+++ Исходный текст
Именно так пишет Салимон. Как бы с нуля. Как если б русская поэзия возникала прямо сейчас. Из того языка, которым мы все пользуемся, но не догадывались, что он – стихи. В этом обращении к поэтически скупому, отсекшему лишнее, но обеспеченному подлинным впечатлением и чувством высказыванию он не одинок. Отказ от многословия в пользу предельной ясности, почти осязаемости переживания привлекает ныне – при всем различии форм – многих стихотворцев, и это приметно всякому, кто внимательно следит за происходящим в нашем поэтическом хозяйстве. Но он начал раньше и пошел дальше.
Его прикидывающиеся «картинками» (за которые их порой и принимают те, кто туговат на поэтическое ухо) стихи по сути – маленькие притчи, сама концовка которых и та сплошь и рядом остается за пределами текста, но тем острей осознается, достраиваемая мысленно.
Он пишет их с минимумом артефактов, литературного декора и вообще литературы в верленовском смысле слова – разом перебрасывая мостик от мгновенного наблюдения, мелькнувшего чувства, давших импульс творению, – к метафизической метафоре. Мостик без украшений, без классических бронзовых фонарей и лужковской подсветки; если примениться к собственной поэтике Салимона, то это, пожалуй, простой дощатый мостик без перил, вроде тех, что перебрасывают через ручеек в сельской местности. С берега зримой жизни – на брег внутренне зримой.
Все утро поет за окошком пила.
Поет, и поет, и поет.
И можно подумать, что жизнь не прошла,
а только идет и идет.
И люди живут, невзирая на то
что умерли сто лет назад,
выходит, накинув на плечи пальто,
отец покурить в райский сад.
У этой мнимо отрывочной, наблюдательной, умной (не столько бегущей от назойливой цивилизации в сельскую, да хоть подмосковную, глушь, сколько облюбовавшей там удобную точку обзора) поэтики есть, конечно, предшественники. Я думаю, она ведет свою линию от Тютчева, Фета, от позднего Пушкина. А в более близком прошлом (и в более «городской» версии) – от позднего Ходасевича.
Линия прерывистая. И выход ее на поверхность всегда несвоевремен – потому и значителен. Она появляется всякий раз в противоход отчетливым и бесстыдным заботам века. И вопреки ожиданиям той «актуальной» поэзии, что наивно стремится поспеть за ним, угадывая его желания.
Сочиняя, вот уже без малого двадцать лет назад, манифест к первому номеру «Ариона», мне кажется, я нашел довольно верное определение действительной цели поэзии: «соединение человека с жизнью». Но это соединение всякий раз происходит новым способом, и чем переусложненней жизнь, тем проще. Например, вот так:
В ближайшем будущем грачи
вернутся, и скворцы вернутся,
потерянные мной ключи
в кармане пиджака найдутся.
Ключами этими легко
открыть смогу я дверь любую,
пока нет в доме никого, –
сперва одну, потом другую.
Стихи Владимира Салимона доказывают возможность поэзии. Быть может – единственную сейчас возможность поэзии.
++++++
+++ Предложенные данные
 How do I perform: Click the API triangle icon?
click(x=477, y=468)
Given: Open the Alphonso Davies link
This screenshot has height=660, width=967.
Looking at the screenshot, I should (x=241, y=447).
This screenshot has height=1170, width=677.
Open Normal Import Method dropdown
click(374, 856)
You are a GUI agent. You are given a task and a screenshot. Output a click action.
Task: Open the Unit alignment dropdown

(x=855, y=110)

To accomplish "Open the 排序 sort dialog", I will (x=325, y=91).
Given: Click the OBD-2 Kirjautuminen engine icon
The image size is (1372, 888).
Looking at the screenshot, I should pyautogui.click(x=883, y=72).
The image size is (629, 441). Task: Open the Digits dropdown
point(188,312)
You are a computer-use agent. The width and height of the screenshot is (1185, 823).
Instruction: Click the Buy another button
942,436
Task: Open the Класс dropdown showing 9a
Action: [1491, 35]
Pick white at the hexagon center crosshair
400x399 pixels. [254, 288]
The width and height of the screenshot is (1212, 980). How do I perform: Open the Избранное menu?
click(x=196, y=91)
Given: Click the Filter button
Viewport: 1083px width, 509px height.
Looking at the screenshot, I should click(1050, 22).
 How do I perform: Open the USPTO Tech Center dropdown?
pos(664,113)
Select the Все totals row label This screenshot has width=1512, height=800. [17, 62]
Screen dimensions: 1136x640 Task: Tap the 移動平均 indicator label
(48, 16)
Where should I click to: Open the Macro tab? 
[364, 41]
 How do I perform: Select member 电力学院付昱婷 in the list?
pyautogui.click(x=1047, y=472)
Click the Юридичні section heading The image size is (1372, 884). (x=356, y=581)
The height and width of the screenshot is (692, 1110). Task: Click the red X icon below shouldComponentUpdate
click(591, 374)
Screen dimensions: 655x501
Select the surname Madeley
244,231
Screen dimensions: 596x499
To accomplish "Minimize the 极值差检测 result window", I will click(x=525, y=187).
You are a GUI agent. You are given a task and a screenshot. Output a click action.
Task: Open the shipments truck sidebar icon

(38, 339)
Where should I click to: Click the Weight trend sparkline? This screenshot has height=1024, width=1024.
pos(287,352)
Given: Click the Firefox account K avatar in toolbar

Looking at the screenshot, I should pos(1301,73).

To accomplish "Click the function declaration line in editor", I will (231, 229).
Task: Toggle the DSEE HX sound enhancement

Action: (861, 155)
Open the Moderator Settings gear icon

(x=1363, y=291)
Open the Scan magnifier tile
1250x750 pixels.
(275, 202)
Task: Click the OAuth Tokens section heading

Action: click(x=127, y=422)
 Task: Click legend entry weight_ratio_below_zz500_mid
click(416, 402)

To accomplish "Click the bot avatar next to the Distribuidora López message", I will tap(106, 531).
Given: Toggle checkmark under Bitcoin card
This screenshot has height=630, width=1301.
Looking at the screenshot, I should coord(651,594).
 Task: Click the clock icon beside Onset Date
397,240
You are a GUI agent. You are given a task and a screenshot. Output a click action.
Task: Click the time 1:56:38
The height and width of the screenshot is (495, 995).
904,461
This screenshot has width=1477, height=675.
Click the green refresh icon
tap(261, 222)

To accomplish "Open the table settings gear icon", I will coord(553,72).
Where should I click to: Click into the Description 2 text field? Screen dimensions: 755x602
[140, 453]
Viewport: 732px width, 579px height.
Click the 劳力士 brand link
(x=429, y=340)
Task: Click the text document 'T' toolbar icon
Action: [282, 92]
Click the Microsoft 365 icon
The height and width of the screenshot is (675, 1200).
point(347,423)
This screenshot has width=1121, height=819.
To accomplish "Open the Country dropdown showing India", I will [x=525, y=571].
++++++
Переведите на английский язык предложение из исходного текста о стихах Владимира Салимона: «Стихи Владимира Салимона доказывают возможность поэзии».

Vladimir Salimon's poems prove that poetry is possible.